CONSEGNA
Cita dal brano, parola per parola, la parte che si apre con le parole contenenti "Nel sangue di" e si chiude con "il range normale.".

Nel sangue di Imane Fadil, infatti, era presente un’alta concentrazione di alcuni metalli, in particolare il cadmio e l’antimonio, come ha rivelato il procuratore capo di Milano Francesco Greco sottolineando che l’antimonio era presente con un valore di quasi tre volte superiore e il cadmio urinario di quasi sette volte superiore il range normale.
Ma, avverte il pm di Milano, Luca Gaglio, «la presenza di metalli pesanti nel sangue e nelle urine del corpo senza vita di Imane Fadil, testimone chiave dei processi Ruby, non è sufficiente per stabilire la causa del decesso, né per determinare – al momento – la presenza di eventuali elementi radioattivi nel corpo della giovane ex-modella: «Ci sono dei metalli, ma non si conosce l’isotopo».

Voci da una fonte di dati
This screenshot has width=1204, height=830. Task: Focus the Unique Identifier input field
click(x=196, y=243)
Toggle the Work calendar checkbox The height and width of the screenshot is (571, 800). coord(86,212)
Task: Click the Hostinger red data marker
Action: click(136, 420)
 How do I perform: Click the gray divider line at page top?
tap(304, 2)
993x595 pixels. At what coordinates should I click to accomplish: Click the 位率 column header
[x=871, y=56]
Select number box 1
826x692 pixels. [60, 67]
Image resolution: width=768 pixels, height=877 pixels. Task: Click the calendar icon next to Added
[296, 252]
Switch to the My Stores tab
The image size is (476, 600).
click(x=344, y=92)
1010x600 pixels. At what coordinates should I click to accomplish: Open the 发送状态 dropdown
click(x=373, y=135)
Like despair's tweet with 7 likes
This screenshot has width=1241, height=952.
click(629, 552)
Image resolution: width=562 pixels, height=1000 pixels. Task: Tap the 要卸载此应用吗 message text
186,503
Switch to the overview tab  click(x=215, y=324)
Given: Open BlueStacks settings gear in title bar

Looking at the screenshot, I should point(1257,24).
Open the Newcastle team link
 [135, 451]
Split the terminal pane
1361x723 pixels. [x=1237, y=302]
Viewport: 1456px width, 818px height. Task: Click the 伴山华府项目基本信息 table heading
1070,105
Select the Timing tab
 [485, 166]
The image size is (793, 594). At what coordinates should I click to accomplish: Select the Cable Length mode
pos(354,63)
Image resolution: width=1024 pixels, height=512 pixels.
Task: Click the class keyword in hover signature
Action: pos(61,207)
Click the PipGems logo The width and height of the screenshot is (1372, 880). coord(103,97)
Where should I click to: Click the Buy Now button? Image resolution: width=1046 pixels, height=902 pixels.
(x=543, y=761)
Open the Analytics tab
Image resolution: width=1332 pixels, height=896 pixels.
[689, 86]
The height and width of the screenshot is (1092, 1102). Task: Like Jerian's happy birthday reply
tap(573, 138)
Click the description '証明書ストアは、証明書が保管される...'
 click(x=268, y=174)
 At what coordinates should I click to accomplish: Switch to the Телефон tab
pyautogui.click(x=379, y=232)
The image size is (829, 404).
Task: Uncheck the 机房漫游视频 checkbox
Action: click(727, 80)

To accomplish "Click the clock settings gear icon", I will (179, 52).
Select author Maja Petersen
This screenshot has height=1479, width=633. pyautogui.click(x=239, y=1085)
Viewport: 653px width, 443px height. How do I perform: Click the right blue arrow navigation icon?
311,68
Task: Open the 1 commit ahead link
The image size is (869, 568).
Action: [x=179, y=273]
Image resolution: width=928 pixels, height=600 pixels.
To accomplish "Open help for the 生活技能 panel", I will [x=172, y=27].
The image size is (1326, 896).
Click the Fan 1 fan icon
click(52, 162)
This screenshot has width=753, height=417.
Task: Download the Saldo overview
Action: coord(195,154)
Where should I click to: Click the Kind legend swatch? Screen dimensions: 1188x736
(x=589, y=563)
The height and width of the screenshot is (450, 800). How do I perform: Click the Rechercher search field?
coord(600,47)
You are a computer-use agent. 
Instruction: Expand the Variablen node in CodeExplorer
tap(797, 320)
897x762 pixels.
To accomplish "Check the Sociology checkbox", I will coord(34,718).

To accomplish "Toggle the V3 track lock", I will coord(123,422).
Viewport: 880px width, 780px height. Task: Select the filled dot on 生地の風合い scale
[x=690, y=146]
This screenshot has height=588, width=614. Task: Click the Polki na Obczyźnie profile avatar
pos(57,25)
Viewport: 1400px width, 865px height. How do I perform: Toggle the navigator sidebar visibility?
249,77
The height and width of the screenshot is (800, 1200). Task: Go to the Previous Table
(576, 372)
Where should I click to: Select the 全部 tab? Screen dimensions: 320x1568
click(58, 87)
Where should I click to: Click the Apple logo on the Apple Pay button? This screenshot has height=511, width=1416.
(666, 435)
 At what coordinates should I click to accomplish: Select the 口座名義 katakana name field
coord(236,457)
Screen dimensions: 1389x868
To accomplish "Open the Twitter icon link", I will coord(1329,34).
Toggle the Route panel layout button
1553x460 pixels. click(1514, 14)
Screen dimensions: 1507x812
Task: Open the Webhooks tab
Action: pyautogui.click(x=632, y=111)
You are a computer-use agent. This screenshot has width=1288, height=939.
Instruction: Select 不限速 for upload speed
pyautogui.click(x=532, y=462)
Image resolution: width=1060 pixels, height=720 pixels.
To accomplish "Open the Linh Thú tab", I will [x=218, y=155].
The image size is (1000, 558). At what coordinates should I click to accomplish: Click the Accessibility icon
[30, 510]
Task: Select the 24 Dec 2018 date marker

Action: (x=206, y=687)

RISPOSTA
Nel sangue di Imane Fadil, infatti, era presente un’alta concentrazione di alcuni metalli, in particolare il cadmio e l’antimonio, come ha rivelato il procuratore capo di Milano Francesco Greco sottolineando che l’antimonio era presente con un valore di quasi tre volte superiore e il cadmio urinario di quasi sette volte superiore il range normale.